* **Exercise**: In the records below, find the line holding "Acquista ora [menuitem] (1185, 88)" and the line holding "Qui sommes-nous? (90, 1400)". Set down both, with every line between them, exactly.

==== Available data

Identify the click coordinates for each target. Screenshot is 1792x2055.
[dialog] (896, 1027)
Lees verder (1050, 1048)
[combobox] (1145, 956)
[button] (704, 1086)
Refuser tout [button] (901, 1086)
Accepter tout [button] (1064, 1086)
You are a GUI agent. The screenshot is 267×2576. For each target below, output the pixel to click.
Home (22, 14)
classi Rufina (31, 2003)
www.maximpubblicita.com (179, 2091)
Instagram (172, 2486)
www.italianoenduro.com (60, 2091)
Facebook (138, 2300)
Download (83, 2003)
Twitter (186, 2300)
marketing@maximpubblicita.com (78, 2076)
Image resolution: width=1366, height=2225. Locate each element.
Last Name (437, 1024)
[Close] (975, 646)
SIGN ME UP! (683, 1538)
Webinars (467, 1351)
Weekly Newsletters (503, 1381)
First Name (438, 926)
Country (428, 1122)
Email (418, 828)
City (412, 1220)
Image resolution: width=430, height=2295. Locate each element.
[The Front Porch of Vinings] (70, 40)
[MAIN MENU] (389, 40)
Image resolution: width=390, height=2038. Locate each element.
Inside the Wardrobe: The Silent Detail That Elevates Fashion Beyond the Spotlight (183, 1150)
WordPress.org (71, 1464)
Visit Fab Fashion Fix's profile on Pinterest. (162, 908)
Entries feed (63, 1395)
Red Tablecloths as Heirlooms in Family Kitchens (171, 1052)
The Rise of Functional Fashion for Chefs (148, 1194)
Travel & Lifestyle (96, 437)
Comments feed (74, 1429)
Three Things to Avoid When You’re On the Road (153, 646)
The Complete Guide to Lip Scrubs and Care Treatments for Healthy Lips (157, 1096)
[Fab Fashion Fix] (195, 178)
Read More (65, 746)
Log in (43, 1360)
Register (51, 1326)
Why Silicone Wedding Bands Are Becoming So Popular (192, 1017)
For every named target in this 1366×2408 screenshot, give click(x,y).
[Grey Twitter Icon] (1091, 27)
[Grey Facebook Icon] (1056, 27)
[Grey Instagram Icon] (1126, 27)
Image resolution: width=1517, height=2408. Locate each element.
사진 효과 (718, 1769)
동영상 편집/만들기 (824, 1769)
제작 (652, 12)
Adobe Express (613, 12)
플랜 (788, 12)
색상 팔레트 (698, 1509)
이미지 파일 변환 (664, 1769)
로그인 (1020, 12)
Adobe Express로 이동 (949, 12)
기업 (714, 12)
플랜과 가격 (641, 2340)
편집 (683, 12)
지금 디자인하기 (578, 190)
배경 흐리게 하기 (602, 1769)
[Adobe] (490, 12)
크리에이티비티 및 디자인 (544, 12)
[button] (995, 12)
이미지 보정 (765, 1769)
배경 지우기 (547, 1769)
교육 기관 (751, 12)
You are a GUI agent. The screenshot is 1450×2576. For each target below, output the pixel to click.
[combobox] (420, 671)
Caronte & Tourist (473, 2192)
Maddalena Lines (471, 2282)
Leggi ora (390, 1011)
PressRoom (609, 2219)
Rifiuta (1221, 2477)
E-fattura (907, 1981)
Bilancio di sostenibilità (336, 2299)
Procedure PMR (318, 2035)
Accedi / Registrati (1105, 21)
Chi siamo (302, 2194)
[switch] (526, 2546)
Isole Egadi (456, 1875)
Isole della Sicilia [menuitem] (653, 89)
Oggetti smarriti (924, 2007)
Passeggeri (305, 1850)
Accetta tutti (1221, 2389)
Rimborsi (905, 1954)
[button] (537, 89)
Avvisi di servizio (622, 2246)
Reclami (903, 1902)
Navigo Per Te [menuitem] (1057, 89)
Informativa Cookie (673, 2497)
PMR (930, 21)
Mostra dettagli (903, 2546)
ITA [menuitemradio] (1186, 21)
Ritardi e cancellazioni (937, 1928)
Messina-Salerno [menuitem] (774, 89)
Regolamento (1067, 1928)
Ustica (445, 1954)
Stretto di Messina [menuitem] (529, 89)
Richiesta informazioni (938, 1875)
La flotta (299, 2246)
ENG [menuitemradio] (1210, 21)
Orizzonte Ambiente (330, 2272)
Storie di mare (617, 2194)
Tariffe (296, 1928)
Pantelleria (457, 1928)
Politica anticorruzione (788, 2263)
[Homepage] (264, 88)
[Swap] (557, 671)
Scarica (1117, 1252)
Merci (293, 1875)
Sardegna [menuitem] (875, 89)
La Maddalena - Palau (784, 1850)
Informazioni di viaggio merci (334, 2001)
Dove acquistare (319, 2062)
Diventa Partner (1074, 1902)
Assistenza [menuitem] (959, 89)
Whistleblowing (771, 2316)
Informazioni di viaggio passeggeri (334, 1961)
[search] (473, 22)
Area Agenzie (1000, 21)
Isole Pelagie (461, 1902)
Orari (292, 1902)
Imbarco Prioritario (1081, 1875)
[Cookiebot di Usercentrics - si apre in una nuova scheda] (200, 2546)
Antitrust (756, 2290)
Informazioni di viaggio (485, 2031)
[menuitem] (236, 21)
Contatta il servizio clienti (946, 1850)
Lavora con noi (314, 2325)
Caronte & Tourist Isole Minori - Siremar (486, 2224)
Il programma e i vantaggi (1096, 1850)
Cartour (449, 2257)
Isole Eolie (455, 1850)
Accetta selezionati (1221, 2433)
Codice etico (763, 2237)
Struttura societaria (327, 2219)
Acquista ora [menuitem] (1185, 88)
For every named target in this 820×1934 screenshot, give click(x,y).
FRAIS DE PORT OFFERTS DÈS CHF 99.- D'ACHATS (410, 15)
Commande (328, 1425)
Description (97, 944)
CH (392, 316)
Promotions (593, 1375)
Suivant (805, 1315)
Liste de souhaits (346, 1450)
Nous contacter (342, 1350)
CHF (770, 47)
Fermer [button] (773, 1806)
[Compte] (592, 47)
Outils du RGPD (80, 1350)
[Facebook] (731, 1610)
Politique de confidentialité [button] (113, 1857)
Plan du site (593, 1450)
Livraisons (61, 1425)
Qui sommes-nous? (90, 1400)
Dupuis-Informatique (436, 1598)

========

* **Task answer**:
Acquista ora [menuitem] (1185, 88)
For every named target in this 820×1934 screenshot, give click(x,y).
FRAIS DE PORT OFFERTS DÈS CHF 99.- D'ACHATS (410, 15)
Commande (328, 1425)
Description (97, 944)
CH (392, 316)
Promotions (593, 1375)
Suivant (805, 1315)
Liste de souhaits (346, 1450)
Nous contacter (342, 1350)
CHF (770, 47)
Fermer [button] (773, 1806)
[Compte] (592, 47)
Outils du RGPD (80, 1350)
[Facebook] (731, 1610)
Politique de confidentialité [button] (113, 1857)
Plan du site (593, 1450)
Livraisons (61, 1425)
Qui sommes-nous? (90, 1400)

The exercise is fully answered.